Cash-transfer company MoneyGram International has agreed to pay $125 million to settle charges that it covered up weaknesses in its anti-fraud program,
The Orange County Register reports. Those weaknesses resulted in $125 million in fraudulent transactions between April 2015 and October 2016. Moreover, MoneyGram violated a 2012 settlement with the U.S. Justice Department. It also violated a 2009 U.S. Federal Trade Commission (FTC) order that required the company to put anti-fraud measures in place. Both of those actions stemmed from a six-year investigation that found the company had been aware that its agents had tricked customers into sending money to fake accounts.
MoneyGram's website compiles advice on how consumers can avoid being defrauded when sending money (see
https://bit.ly/1jR6xLu). Although MoneyGram may provide this advice to meet regulatory compliance requirements, it also may offer the information because the company has been implicated in such fraud. However, none of these examples warn that the culprit of the attempted fraud could be a MoneyGram employee or agent.
What measures should MoneyGram and other cash-transfer companies consider to prevent and detect employees who try to perpetrate fraud on their clients? MoneyGram has more than 150,000 employees and agents around the world, so a comprehensive internal anti-fraud regime is essential. Here are three measures that could help:
Increase the frequency and thoroughness of employee background checks before and after hiring. MoneyGram allegedly ignored thousands of complaints about a group of agents in the U.S. and Canada who handled hundreds of millions of dollars in transfers annually. Also, court findings in other fraud cases have alleged that many of MoneyGram's agents previously had been fired or suspended by competitor Western Union over fraud allegations. Yet, MoneyGram performed few background checks on those individuals.
Implement, monitor, and publicly report on the results of a complete whistleblower program for employees. In documenting its cases against MoneyGram going back many years, the FTC found that company managers often told employees to be quiet if they raised concerns about potential fraud by outsiders or employees. In some cases, employees who expressed concerns were disciplined or fired.
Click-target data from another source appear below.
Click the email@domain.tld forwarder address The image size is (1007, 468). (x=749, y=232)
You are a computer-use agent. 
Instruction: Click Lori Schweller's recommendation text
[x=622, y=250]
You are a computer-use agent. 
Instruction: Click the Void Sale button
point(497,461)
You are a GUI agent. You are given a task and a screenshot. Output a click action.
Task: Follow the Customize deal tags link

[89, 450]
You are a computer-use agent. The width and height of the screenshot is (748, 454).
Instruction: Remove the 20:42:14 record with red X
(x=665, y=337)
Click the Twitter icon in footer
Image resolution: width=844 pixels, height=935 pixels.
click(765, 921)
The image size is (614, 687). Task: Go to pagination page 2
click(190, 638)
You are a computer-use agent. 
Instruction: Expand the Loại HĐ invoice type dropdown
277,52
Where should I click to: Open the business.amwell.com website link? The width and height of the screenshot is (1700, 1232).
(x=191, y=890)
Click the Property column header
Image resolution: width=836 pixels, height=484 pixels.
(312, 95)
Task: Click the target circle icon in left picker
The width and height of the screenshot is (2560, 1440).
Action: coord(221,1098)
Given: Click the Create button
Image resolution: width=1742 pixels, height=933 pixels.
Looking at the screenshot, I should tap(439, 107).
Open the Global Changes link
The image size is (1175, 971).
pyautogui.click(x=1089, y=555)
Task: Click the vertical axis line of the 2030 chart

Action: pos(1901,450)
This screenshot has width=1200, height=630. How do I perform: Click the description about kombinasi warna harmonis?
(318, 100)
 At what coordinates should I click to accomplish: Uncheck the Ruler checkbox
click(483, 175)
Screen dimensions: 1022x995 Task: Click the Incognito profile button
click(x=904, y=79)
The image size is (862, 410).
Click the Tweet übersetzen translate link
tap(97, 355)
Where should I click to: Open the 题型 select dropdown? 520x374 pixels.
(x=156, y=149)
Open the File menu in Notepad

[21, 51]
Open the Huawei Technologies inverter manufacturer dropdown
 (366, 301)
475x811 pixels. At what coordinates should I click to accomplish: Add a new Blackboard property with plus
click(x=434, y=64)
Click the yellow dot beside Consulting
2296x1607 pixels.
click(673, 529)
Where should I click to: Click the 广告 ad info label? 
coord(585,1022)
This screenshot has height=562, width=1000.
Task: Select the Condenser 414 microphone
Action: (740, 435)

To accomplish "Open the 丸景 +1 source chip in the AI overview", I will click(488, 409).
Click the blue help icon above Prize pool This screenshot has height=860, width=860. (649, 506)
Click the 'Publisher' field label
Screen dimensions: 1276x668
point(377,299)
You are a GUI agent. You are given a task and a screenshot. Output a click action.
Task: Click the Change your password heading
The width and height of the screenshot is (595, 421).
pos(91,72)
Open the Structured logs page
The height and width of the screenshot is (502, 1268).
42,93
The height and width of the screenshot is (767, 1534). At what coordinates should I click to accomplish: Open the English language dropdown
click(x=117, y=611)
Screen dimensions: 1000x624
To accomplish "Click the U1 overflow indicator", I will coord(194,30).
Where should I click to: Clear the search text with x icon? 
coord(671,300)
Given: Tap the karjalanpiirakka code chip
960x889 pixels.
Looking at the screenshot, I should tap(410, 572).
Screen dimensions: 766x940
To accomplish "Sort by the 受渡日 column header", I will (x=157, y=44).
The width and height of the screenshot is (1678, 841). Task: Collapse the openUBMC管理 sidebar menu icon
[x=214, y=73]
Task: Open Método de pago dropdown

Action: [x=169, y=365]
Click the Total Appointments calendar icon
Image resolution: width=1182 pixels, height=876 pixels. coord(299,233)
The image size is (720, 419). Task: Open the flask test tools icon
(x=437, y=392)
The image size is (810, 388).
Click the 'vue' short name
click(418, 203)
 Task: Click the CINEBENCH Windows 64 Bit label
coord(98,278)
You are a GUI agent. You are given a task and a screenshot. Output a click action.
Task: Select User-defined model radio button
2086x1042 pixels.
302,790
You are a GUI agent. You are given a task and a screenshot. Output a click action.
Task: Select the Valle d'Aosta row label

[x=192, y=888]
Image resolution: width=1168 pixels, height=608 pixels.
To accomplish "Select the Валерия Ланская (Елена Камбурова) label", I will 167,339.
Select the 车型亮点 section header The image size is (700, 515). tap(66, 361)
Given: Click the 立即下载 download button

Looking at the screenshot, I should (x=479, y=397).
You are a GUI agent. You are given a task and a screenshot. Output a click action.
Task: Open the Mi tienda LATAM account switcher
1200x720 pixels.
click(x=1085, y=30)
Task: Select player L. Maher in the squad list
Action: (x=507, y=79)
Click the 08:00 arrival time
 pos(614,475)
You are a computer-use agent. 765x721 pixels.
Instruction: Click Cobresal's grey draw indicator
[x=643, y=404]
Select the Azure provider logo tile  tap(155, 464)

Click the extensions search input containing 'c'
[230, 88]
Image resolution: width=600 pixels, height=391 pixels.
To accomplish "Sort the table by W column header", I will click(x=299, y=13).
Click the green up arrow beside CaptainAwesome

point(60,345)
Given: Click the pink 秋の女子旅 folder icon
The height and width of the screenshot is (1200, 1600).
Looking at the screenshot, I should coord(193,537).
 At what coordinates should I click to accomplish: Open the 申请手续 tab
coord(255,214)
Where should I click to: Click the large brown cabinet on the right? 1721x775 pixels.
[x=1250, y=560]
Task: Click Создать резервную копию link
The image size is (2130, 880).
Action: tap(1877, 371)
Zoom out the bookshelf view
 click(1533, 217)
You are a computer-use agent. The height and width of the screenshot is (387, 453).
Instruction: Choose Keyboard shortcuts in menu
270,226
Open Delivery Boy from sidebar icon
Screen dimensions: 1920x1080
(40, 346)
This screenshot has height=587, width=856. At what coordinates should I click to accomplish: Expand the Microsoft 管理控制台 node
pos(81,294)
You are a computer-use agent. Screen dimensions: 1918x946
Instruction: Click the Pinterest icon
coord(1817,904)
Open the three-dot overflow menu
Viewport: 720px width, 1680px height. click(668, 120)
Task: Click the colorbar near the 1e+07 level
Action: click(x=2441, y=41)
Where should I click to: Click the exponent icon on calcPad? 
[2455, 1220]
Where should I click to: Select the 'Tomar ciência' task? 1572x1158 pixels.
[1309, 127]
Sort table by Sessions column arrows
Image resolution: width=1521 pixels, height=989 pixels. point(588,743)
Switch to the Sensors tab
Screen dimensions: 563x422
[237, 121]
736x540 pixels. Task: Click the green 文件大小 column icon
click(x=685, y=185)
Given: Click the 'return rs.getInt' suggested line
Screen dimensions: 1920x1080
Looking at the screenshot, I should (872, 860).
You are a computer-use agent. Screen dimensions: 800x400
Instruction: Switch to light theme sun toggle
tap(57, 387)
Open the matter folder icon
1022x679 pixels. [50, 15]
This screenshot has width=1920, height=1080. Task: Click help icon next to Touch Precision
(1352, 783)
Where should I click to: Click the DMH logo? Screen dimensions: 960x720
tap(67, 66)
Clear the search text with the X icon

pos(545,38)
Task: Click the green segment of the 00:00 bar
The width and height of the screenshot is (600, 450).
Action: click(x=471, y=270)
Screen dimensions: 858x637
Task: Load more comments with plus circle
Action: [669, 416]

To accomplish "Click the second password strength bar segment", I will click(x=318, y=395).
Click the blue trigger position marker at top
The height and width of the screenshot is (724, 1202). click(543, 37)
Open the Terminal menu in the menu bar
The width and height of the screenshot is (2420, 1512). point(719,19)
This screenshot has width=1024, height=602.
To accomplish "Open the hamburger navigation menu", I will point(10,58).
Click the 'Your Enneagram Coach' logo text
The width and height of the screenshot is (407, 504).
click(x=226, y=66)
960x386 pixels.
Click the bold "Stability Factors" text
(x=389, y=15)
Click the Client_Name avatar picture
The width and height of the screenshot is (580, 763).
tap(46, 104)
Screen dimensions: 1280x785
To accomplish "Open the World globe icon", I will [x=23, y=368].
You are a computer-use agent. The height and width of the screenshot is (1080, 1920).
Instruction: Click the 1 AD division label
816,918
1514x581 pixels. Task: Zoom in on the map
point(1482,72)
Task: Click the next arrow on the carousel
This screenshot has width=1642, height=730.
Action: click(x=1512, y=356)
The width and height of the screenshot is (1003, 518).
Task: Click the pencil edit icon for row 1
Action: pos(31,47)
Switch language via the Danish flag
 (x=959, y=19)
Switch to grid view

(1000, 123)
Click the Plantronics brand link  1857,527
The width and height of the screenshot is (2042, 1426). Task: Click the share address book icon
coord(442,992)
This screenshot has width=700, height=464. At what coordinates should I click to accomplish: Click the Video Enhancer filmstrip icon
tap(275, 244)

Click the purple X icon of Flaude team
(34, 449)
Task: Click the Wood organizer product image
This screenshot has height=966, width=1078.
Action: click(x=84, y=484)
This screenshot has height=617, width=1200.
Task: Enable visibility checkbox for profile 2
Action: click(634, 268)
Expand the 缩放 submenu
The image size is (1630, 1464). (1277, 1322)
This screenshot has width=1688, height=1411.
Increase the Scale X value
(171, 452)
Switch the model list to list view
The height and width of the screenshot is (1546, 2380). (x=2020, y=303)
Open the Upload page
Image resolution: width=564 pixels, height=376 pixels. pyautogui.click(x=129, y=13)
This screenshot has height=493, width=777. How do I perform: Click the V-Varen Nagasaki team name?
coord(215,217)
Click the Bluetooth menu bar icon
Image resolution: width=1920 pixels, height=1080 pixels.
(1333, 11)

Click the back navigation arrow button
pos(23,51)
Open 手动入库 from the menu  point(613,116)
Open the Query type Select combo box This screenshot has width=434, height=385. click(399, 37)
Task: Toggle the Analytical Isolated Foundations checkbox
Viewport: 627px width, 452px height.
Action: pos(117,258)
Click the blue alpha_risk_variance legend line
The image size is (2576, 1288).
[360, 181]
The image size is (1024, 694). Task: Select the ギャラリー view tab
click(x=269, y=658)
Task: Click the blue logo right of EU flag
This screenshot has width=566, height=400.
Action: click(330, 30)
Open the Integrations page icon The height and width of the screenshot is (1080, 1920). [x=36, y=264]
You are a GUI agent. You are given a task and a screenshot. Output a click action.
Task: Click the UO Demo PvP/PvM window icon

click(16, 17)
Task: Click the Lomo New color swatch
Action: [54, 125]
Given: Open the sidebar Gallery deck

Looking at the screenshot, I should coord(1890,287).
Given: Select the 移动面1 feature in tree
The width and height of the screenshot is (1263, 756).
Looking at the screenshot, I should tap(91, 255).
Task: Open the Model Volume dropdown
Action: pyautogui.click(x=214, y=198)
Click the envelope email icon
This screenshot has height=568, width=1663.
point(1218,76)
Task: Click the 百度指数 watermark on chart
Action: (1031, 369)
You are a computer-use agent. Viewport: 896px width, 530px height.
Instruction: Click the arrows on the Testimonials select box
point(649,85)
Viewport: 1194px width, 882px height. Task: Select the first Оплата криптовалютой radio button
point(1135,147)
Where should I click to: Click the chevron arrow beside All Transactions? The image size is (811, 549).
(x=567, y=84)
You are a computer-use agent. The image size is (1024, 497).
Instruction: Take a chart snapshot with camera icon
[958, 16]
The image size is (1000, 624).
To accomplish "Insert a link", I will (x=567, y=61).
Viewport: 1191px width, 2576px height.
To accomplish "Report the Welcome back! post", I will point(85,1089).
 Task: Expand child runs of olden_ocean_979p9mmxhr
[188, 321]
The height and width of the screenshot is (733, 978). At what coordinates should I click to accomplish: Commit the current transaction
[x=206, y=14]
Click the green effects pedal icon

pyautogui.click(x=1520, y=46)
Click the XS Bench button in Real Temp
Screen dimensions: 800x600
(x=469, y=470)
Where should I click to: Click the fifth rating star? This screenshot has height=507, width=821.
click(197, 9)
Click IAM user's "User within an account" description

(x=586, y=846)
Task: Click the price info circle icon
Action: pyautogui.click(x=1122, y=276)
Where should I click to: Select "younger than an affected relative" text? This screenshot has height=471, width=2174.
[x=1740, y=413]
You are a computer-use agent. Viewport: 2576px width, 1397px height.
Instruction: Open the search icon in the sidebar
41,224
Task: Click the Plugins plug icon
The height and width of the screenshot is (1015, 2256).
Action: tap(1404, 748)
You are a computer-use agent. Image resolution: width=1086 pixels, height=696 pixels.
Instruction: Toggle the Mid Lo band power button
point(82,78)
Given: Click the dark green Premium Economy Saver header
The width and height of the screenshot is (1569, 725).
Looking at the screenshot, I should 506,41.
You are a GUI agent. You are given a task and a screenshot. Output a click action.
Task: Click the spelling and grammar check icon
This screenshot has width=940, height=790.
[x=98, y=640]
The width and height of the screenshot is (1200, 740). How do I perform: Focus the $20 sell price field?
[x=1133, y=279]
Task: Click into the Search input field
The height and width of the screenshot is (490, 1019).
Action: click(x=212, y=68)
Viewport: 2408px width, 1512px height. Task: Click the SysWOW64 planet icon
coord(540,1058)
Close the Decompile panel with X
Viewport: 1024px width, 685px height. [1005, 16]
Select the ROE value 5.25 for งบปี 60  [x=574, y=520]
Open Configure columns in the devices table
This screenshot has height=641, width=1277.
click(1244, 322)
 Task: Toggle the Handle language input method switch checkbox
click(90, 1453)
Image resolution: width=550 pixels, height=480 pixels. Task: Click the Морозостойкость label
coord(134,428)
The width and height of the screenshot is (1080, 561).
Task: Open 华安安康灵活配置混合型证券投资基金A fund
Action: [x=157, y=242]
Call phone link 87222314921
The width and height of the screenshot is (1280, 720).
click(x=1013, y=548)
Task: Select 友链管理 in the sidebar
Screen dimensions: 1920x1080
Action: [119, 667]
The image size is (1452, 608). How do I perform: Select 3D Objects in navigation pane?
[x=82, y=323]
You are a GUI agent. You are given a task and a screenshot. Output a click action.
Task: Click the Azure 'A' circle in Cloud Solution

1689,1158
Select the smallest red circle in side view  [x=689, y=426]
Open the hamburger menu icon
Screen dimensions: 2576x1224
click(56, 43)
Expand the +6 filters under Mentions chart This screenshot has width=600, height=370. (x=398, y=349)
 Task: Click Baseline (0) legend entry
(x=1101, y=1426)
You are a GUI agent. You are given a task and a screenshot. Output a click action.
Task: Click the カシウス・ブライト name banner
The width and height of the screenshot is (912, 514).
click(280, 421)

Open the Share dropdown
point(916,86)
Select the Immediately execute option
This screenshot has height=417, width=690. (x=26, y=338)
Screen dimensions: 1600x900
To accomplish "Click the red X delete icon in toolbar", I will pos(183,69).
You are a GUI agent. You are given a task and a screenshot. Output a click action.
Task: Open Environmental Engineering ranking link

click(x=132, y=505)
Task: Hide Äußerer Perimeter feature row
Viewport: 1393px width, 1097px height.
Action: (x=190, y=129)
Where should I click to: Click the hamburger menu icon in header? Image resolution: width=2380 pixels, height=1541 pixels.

The FTC has alleged that MoneyGram "typically rejected or ignored employee concerns, claiming that they were too costly or that consumer fraud prevention was not the [company's] responsibility." The company operates a hotline through which employees and agents can report violations of its anti-fraud policies. MoneyGram should audit the program regularly to determine its effectiveness.
Institute a meaningful culture and practice of accountability. The FTC has repeatedly fined MoneyGram, saying the company knew its system was being used to defraud people but did nothing to stop it. As far back as 2009, U.S. investigators found that 131 of its 1,200 agents in Canada and the U.S had solicited consumers to send them deposits via MoneyGram for lottery entries, guaranteed loans, and other schemes. These deposits accounted for more than 95 percent of fraud complaints MoneyGram received in 2008 regarding money transfers to Canada. The FTC further alleged that the employees responsible were never terminated.
Real accountability calls for moving beyond financial fines to discipline and potentially termination of individuals who perpetuate this kind of fraud. These individuals could include employees, supervisors, managers, senior executives, or board directors. MoneyGram has instituted anti-fraud accountability measures such as creating an ethics and compliance committee reporting to its board, as well as establishing two related executive positions. However, these actions have not generated enough results.